Thursday, March 20, 2014

Spring Has Sprung

Today at 16:57 Universal Time, the sun crossed the celestial equator.  That means the point on the earth where the center of the sun was directly overhead was on the equator; the sun reached zenith at the equator; the Southern and Northern Hemispheres were equally illuminated; and the periods of daylight and nighttime today are roughly equal.  In other words: it is now Spring.  From this point forward, the hours of daylight will exceed the hours of nighttime.  When the Summer Solstice occurs on June 21st, the daylight will begin to recede, until the Autumnal Equinox; then, the nights will lengthen, until the Winter Solstice.

As I have commented many times before in this space, and will go on commenting, the changes of season are freighted with a spiritual significance that has been obscured since the iconoclasts took their scissors and blue pencils to the liturgical calendar in the wake of Vatican II.  The Annunciation, March 25th, coincides with the Vernal Equinox; Good Friday is also held to have taken place on March 25th, followed by Easter Sunday.  This was to show that the winter of satan's reign was ended, and the Kingdom of God, with its light and warmth and abundance of life, was begun.  The Summer Solstice, when daylight begins to decrease, coincides with the Nativity of John the Baptist; the Winter Solstice, when daylight begins to increase, coincides with the Nativity of Christ, to underscore the Baptist's saying that he must decrease, while Christ increased.  As far as the Autumnal Equinox is concerned, my own entirely personal opinion is that, since this falls during the time for harvest, it stands for the harvest of souls at the end of time, when the wheat is gathered into the Master's barn, and the tares are bundled up and burned.  

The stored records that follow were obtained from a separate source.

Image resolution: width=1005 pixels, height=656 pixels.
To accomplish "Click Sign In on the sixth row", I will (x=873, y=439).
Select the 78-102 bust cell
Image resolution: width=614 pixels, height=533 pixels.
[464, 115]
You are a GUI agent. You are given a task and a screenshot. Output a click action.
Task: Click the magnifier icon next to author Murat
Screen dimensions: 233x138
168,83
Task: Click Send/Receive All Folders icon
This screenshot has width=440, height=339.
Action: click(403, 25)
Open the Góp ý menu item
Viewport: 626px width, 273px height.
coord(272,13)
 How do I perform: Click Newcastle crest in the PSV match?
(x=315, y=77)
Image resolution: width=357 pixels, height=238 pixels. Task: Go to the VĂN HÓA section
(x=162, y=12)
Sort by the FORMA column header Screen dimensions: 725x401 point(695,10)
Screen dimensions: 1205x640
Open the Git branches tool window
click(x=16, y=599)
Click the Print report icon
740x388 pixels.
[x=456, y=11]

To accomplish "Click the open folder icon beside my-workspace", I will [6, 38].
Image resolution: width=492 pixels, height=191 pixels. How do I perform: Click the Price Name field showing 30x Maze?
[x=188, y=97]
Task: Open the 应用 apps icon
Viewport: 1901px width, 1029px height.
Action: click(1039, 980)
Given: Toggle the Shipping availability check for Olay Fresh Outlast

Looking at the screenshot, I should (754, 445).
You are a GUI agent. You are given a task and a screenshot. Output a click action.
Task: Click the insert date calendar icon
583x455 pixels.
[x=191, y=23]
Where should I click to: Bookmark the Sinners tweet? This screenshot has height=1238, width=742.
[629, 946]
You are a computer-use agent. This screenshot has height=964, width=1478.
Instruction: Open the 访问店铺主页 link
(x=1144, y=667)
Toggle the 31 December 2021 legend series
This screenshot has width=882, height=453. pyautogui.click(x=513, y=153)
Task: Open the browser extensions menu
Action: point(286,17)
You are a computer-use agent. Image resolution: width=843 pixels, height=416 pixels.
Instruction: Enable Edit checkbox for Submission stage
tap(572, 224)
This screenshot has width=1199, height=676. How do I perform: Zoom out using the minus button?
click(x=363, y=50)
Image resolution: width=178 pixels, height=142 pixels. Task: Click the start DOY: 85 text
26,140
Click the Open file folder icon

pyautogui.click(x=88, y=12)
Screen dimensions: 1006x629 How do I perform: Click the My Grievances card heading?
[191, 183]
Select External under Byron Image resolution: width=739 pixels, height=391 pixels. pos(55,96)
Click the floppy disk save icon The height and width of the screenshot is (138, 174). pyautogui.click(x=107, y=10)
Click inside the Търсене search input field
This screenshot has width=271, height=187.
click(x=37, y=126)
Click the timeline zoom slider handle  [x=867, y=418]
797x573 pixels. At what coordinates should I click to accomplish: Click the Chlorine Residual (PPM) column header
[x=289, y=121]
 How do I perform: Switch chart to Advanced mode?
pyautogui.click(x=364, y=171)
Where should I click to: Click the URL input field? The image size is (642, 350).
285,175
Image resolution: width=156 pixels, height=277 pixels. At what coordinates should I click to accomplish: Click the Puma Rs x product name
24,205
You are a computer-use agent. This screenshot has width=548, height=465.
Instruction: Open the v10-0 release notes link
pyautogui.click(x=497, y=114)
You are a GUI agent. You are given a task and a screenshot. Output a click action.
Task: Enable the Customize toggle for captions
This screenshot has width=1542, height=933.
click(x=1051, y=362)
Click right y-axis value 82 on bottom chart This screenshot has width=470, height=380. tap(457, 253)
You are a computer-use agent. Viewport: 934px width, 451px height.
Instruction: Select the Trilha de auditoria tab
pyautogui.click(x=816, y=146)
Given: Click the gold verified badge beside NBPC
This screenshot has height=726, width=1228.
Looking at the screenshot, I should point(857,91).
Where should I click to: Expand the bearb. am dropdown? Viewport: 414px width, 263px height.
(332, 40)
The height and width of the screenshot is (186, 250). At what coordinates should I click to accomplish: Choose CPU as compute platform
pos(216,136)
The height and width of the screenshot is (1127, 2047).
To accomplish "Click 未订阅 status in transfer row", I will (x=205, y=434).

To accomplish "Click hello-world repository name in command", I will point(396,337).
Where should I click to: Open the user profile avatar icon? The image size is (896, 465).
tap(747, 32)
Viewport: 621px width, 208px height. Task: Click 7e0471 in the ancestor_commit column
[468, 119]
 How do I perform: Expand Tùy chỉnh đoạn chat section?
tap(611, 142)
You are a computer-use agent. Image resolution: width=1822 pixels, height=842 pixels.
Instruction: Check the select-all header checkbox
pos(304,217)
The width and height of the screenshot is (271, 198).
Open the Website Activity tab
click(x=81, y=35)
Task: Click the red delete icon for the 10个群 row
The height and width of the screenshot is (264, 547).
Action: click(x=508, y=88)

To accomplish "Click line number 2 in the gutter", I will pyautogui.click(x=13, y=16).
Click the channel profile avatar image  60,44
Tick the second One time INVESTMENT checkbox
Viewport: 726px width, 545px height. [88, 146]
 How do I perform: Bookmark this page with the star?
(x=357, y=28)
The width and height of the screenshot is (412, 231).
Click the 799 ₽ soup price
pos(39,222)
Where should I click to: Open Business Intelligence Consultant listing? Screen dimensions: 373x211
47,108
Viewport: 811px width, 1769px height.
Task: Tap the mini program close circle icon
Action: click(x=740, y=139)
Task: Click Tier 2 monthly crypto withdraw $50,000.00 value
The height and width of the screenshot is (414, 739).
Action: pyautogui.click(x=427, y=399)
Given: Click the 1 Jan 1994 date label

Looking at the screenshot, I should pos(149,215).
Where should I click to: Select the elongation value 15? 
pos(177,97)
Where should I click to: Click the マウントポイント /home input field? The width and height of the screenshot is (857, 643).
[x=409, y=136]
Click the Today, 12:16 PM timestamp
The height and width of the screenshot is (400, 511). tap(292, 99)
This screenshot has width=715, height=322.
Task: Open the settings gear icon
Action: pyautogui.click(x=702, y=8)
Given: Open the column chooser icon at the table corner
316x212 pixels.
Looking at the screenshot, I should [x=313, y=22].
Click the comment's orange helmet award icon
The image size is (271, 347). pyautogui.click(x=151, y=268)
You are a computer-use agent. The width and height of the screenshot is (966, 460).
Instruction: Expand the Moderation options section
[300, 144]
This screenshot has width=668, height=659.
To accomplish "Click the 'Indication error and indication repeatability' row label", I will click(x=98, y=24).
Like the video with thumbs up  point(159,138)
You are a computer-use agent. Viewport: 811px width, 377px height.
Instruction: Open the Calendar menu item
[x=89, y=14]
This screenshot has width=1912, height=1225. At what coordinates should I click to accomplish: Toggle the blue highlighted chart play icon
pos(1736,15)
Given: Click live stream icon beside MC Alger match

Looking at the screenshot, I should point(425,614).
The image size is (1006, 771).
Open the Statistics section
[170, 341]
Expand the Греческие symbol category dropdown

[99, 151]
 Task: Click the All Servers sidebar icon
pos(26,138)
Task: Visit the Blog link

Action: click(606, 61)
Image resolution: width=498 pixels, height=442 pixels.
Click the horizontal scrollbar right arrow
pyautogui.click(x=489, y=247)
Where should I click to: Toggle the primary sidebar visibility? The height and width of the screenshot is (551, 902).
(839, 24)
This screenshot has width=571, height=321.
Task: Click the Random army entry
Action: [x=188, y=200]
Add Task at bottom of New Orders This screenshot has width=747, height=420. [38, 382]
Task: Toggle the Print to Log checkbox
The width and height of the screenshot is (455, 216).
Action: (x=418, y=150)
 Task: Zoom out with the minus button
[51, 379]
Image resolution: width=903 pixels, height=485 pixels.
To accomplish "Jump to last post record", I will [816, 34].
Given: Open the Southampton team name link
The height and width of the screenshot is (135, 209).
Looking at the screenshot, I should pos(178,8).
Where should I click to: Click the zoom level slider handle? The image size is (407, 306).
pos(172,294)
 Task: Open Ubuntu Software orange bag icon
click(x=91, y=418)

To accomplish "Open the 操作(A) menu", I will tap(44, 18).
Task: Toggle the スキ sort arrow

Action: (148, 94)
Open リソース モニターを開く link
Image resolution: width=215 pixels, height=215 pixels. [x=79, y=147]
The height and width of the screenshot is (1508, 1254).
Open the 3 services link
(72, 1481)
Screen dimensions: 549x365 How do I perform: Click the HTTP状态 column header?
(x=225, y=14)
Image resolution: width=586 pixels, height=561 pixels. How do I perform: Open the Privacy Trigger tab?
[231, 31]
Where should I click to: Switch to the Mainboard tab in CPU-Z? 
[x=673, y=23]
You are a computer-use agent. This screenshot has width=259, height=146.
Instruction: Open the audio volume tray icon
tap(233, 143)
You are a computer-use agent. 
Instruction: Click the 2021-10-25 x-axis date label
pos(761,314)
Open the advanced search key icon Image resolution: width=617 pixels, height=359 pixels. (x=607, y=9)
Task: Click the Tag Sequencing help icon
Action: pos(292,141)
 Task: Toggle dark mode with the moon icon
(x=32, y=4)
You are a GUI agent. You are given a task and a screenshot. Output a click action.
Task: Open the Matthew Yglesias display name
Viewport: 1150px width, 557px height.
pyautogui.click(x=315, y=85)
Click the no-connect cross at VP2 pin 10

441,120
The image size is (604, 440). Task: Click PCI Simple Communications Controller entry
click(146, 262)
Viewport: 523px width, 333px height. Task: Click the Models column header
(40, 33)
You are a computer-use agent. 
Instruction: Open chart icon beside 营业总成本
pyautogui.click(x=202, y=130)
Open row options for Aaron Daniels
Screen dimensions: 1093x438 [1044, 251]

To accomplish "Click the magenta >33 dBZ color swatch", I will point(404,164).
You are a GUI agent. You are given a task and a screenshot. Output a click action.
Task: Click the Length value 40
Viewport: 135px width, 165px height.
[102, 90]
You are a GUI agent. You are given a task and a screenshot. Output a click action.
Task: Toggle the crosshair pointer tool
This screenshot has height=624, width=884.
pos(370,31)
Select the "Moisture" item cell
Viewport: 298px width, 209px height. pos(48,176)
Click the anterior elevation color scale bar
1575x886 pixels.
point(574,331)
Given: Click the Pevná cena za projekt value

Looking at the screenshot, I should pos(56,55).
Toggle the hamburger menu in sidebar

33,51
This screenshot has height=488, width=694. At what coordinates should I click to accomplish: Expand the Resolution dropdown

The modernists would have us believe that this is all just man projecting his religious yearnings onto impersonal nature and seeing what he wants to see.  The reality, however, is that not one single thing exists outside of God's plan and loving providence, in which there are no gaps or deficiencies that He needs us to supply for.  It is all meant to communicate God's love to us, and to lead us to Himself.


  1. Dear Minnie,

    1. I am not publishing your comment. There is no Seventh-Day Adventist proselytizing on my blog.

    2. This post has absolutely nothing to do with celebrating the Lord's Day on Sunday, which makes your comment totally inapposite.

    3. Read St. Paul's Epistle to the Galatians. Galatians 5:6: For in Christ Jesus neither circumcision availeth any thing, nor uncircumcision: but faith that worketh by charity.

  2. Excellent post! I have a question, was Good Friday always observed on March 25th in the past, if so what were the reasons the date was changed?

  3. Thank you, NBW. The original Good Friday is held to have taken place on March 25th, the same date as the Annunciation, the feast of the Incarnation. Easter, and therefore Holy Week, is movable: Easter is celebrated on the first Sunday after the first full moon after the vernal equinox.

    I'm not an expert on the vagaries of calendars, but according to my cursory research, on the Julian calendar (in use at the time of Christ), the vernal equinox was deemed to occur on March 25th; the summer solstice was deemed to take place on June 25th; and the winter solstice was deemed to take place on December 25th. This of course was regardless of the actual dates on which these events occurred, and the disparity between them gradually increased. I believe that was part of the reason for the Gregorian calendar reform.

  4. Nice blog post as was the one before-am behind in my computer work, but your blog is great!